Unfamiliar Spaces Require Active Supervision

Grandparents’ homes, childcare settings, and friends’ houses are often not baby-proofed to the standard you’ve set at home. When you’re in an unfamiliar space with a crawler, you cannot rely on the environment. You have to be the barrier.

Before you put your baby down to crawl in a new space, do a fast floor-level visual sweep. Look for cords, small objects, open cabinets, and low furniture edges. It takes two minutes. It matters every time.

Build a Safe Zone While You Finish the Rest

You won’t complete your full home sweep in one afternoon. While you work through rooms, designate a safe crawling zone: a gated or enclosed play area with non-toxic flooring or a clean rug, age-appropriate toys with no small parts, and clear sightlines so you can see your baby from wherever you’re working nearby.

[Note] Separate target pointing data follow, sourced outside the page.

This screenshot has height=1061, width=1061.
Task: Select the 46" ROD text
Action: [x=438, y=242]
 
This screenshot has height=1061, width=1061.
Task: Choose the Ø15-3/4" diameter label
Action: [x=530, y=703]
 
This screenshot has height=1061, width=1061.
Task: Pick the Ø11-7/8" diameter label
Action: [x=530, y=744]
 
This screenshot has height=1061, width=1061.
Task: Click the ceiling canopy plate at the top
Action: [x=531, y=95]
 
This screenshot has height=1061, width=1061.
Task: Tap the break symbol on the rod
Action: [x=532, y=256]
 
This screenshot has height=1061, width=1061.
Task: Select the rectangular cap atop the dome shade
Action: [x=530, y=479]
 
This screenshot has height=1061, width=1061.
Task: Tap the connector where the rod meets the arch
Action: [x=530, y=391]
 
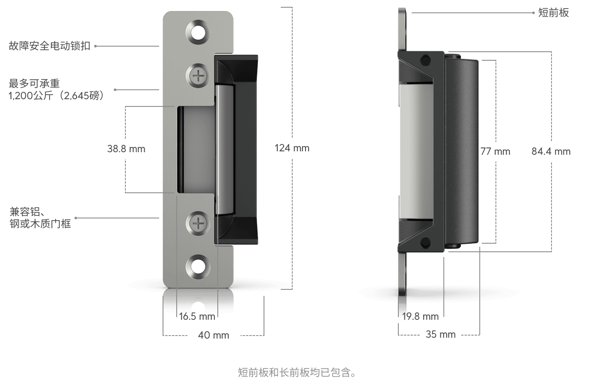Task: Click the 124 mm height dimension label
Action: pyautogui.click(x=292, y=148)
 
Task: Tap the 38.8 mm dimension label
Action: pyautogui.click(x=126, y=149)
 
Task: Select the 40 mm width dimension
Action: pyautogui.click(x=214, y=335)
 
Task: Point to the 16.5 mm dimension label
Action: pyautogui.click(x=197, y=317)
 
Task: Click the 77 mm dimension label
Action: pyautogui.click(x=495, y=151)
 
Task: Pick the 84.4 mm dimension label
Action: pyautogui.click(x=551, y=151)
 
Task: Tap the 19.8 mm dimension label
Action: pyautogui.click(x=421, y=317)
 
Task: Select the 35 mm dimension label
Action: pyautogui.click(x=440, y=335)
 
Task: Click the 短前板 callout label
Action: pyautogui.click(x=553, y=13)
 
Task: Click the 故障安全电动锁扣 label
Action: pyautogui.click(x=50, y=46)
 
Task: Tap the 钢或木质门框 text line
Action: pyautogui.click(x=40, y=224)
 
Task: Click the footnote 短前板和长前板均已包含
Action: pyautogui.click(x=297, y=373)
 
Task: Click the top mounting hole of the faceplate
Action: pyautogui.click(x=198, y=32)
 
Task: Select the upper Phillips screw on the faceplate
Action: pyautogui.click(x=198, y=77)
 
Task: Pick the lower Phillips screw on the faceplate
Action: pyautogui.click(x=198, y=223)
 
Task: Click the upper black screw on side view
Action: pyautogui.click(x=425, y=60)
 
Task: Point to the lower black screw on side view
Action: pyautogui.click(x=425, y=243)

This isn’t a permanent solution. It’s a practical one. Your baby needs floor time to develop. You need time to do the sweep properly. A safe zone gives you both.

The goal of this sweep isn’t to create a sterile environment. It’s to remove the hazards that cause real, preventable injuries so that your baby’s natural drive to explore doesn’t cost them. Do the sweep before the first crawl. Then do it again at 9 months, and again when they start pulling to stand. The hazard profile shifts as they get taller. So does the work.